Edith Warner was operating a small tea room along the rail line in Los Alamos, New Mexico, when she met Robert Oppenheimer. Oppenheimer was then a theoretical physicist at the University of California at Berkeley, but soon he’d taken on a new role: to build a weapon that could win World War II. As director of the bomb laboratory of the Manhattan Project, he was in charge of a top-secret effort to create the first plutonium-based atomic explosive.

Warner’s house was a modest single-story brown stucco structure that sat next to the Otowi Suspension Bridge. Before the outbreak of the war, her job was to oversee the “Chili Line,” a railtrack that had once tried to stretch from Denver to the Mexico border. When the train was discontinued in 1941, Warner began to serve tourists and travelers in her tea room.
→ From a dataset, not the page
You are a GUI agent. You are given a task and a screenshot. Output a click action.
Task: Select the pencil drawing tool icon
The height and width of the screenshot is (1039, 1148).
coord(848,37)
But by then, the U.S. military had locked up the area for security reasons. Warner lived right across from “Project Y,” code named to disguise its use as an atomic weapons lab led by Oppenheimer. The scientists who moved there would later invent the Little Boy bomb that was dropped on Hiroshima and the Fat Man, dropped on Nagasaki, in a site locals referred to as “the hill.”

They had chosen the land of Los Alamos Ranch School, a former outdoor program for boys just 35-miles outside Santa Fe, and converted it to hold the scientists, staff, and families of the Manhattan Project. Los Alamos was wiped off maps, and addresses were replaced with a single P.O. box number (eventually, 5,000 people would be registered to that box).

Warner considered moving but Oppenheimer, who had first stopped into her tea room on a trip in 1937 had grown infatuated with her chocolate cake and lively company. He asked her to stay, and begin hosting dinner parties where his isolated and overworked scientists could let loose and socialize. In 1943, she reopened to unofficially serve the Manhattan Project.

In a house decorated with Native American artifacts, and paintings, a long table fit up to 10 guests, who tucked into Native dishes like posole corn-soup, and chocolate cake every Friday night. The food was fresh: Warner grew her own vegetables, and her chickens laid the eggs that went into the famous cake.

With an armful of bracelets and concho belt cinching her waist. Warner bustled about, rarely pausing. Frances Quintana, who grew up nearby, helped her with the tasks, and once told an interviewer that Warner never sat down with her guests. “She was always on the go,” Quintana said.

Before long, the parties had months-long waiting lists. They were soon deemed crucial to keeping up the morale and attitudes of those working on the nuclear bomb. Warner and her hosting partner, Atilano Montoya, a quiet Native Elder, became the gateway between the two communities: confused locals and secretive scientists.

Part of Warner’s role may have been as a way to keep the project quiet. Scientists and their spouses would sometimes head into Santa Fe to unwind, and the government feared they might reveal what they were working on. In fact, at least two physicists were dispatched to spread false rumors of electric rockets. They weren’t wrong to be worried. German physicist Klaus Fuchs, secretly working for the Soviets, would arrange meetings with his handler in Santa Fe, eventually handing over enough information that the Soviet Union was able to fast-track its own atomic bomb.

Warner’s warmth and wisdom was appreciated by the Manhattan Project scientists, and she formed life-long bonds. One chemist even helped her rebuild her home when a flood washed it away. “There are many things for which I would express my gratitude,” Warner wrote in a letter to Oppenheimer in 1945. “Your trust in me not only solved an economic problem but greatly broadened my horizon. Your hours here mean much to me, and I appreciate, perhaps more than most outsiders, what you have given of yourself in these Los Alamos years.”

The Manhattan Project shut down In 1947. Four years later Warner died of cancer, but not before widely distributing her chocolate cake recipe to the departing members of the project. She was buried in the back of her house, which still stands today.